Atrial fibrillation is responsible for almost half of all strokes with a cardioembolic source. In this article, the authors discuss the causal association of atrial fibrillation in stroke, the role of anticoagulation in stroke prevention, and the risk stratification strategies that currently exist to help select, at the bedside, those patients who benefit the most from anticoagulation and those with the highest risk of hemorrhagic complications from such therapy.
Historical note and terminology
As early as 1628, Harvey had observed undulation in the right atrium of a dying animal heart (McMichael 1982); in 1874, Vulpian reported uncoordinated twitching of the atrium, "fremissement fibrillaire" after application of an electrical current (Vulpian 1874). Nothnagel published 3 arterial pulse curves showing irregular heart rates in the mid-1800s and called the arrhythmia "delirium cordis" (Nothnagel 1876), which was defined by the complete irregularity of heartbeats continuously changing in "height and tension." However, the association between these atrial fibrillary contractions and the irregular pulse was not made formally until 1907 (Cushny and Edmunds 1907).

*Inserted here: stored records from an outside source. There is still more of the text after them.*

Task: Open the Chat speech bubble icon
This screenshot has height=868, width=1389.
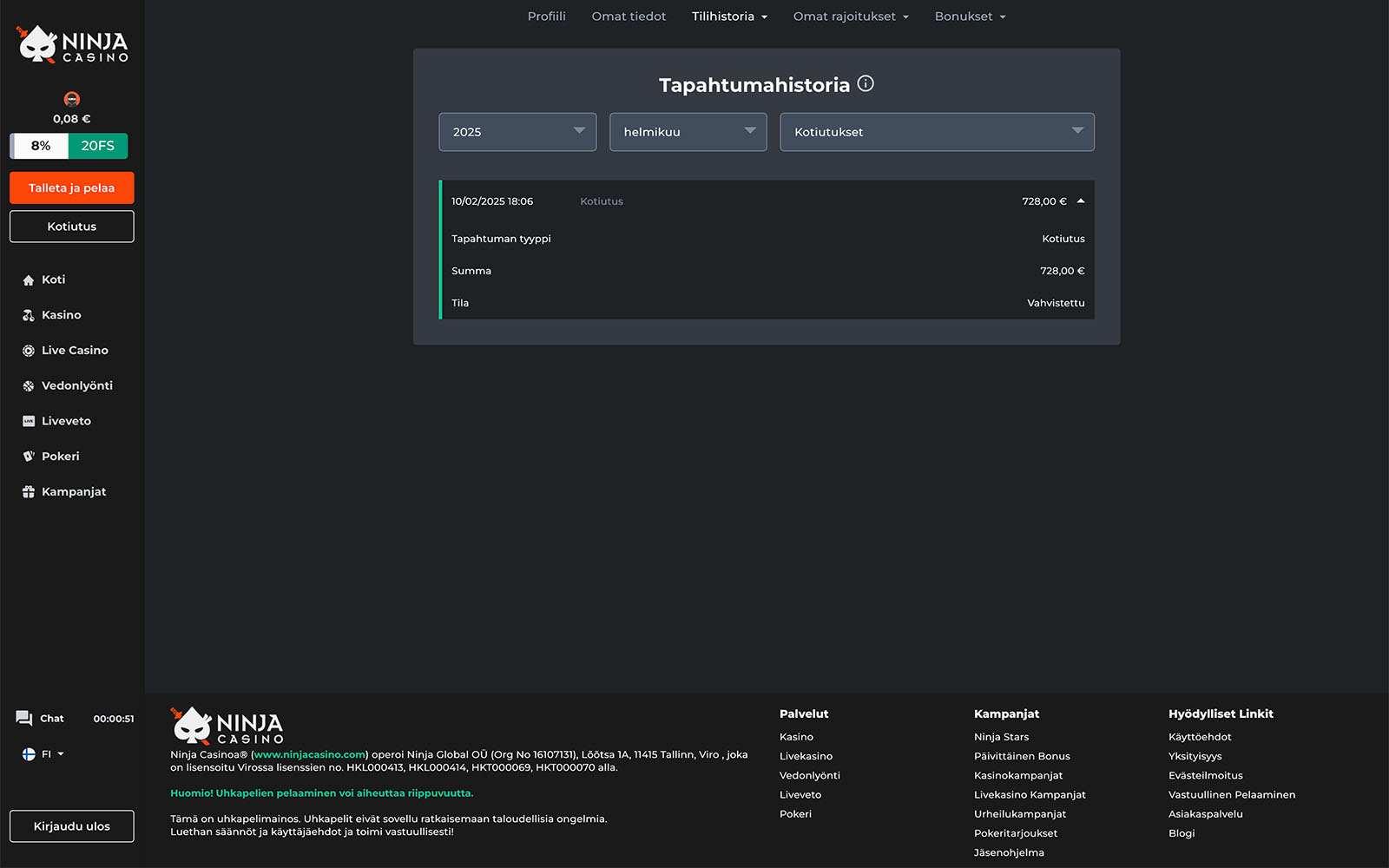Action: [24, 718]

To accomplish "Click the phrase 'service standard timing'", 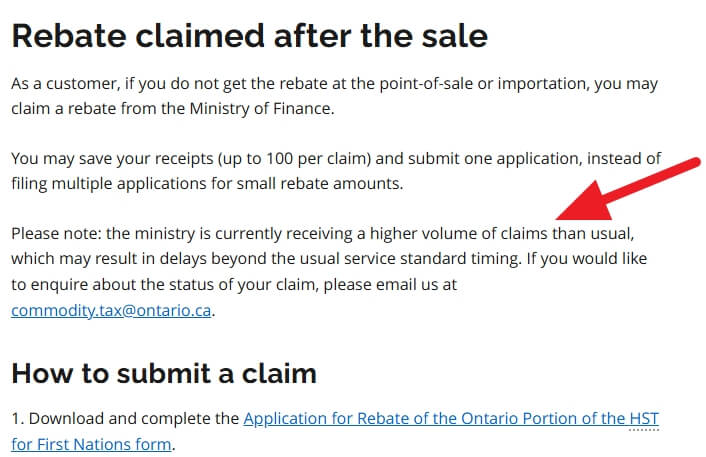I will click(432, 259).
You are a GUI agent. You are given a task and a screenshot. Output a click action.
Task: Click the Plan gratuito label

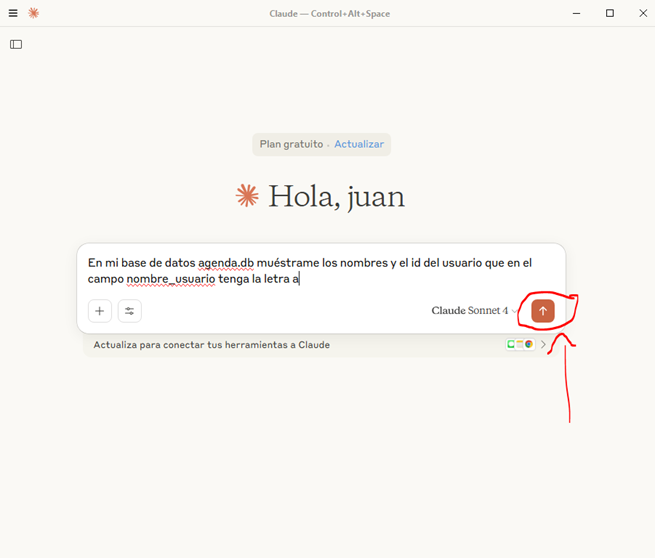pos(291,144)
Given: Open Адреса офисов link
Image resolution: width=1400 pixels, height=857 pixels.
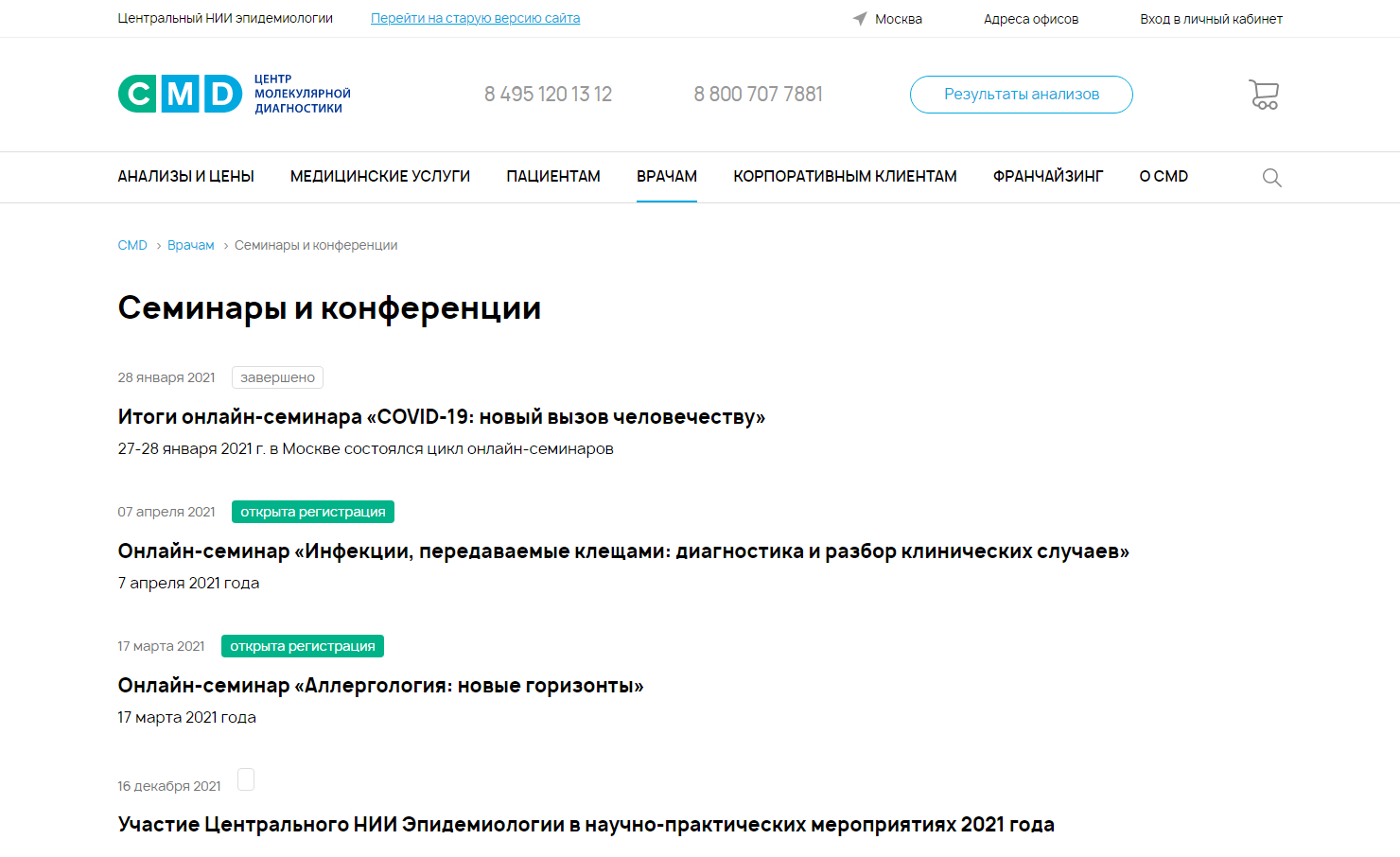Looking at the screenshot, I should point(1030,19).
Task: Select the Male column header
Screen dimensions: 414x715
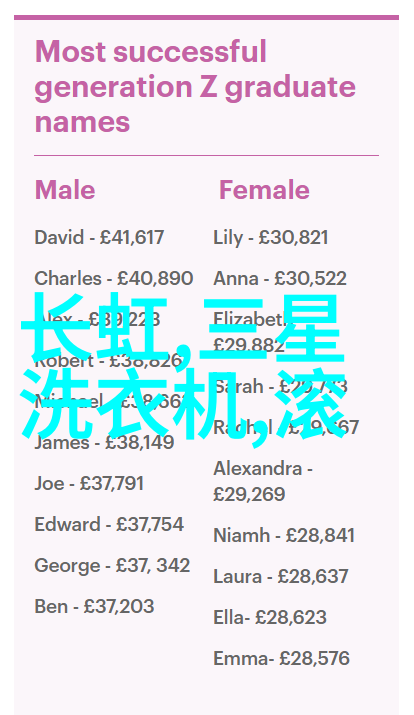Action: point(65,190)
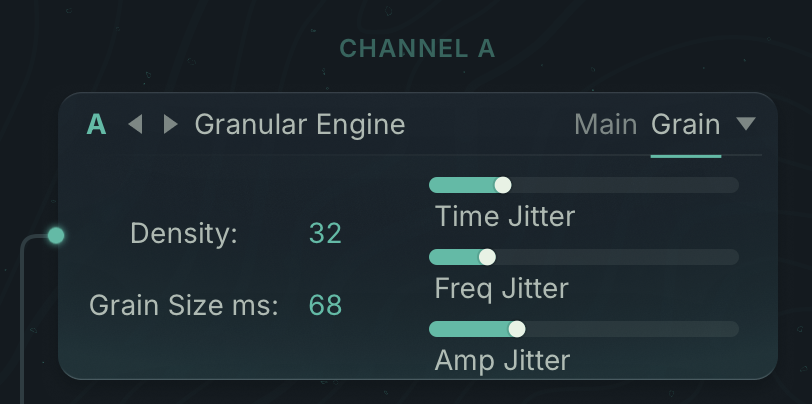Click the Time Jitter label text

tap(505, 215)
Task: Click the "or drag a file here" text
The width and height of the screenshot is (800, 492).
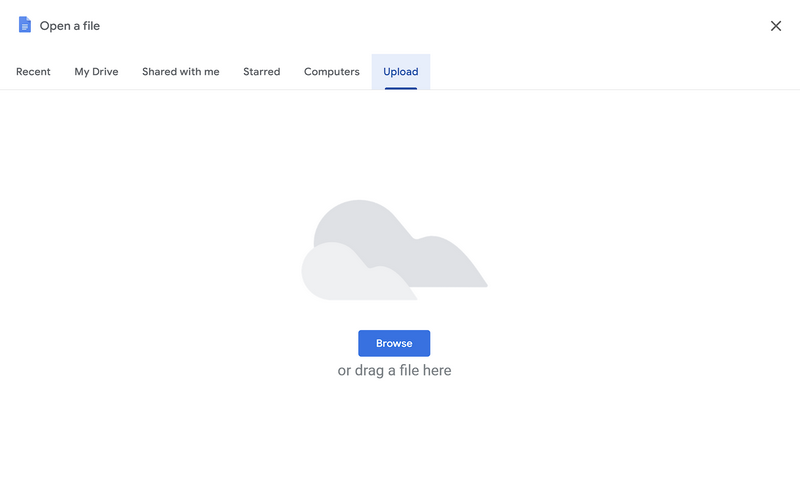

In 1940, Karl Paul Link synthesized dicumarol, a substance found in spoiled sweet clover known to cause a hemorrhagic disease in cattle, and in 1947 for the first time its use was advocated for the prevention of cardiac emboli in patients with rheumatic atrial fibrillation (Wright and Foley 1947). However, the risk of stroke in patients with chronic atrial fibrillation unassociated with valvular or rheumatic disease was generally believed to be too low to require medication. It was not until 1978 when the results of the Framingham Study clearly demonstrated an increase in stroke incidence in patients with chronic nonrheumatic atrial fibrillation (Wolf et al 1978).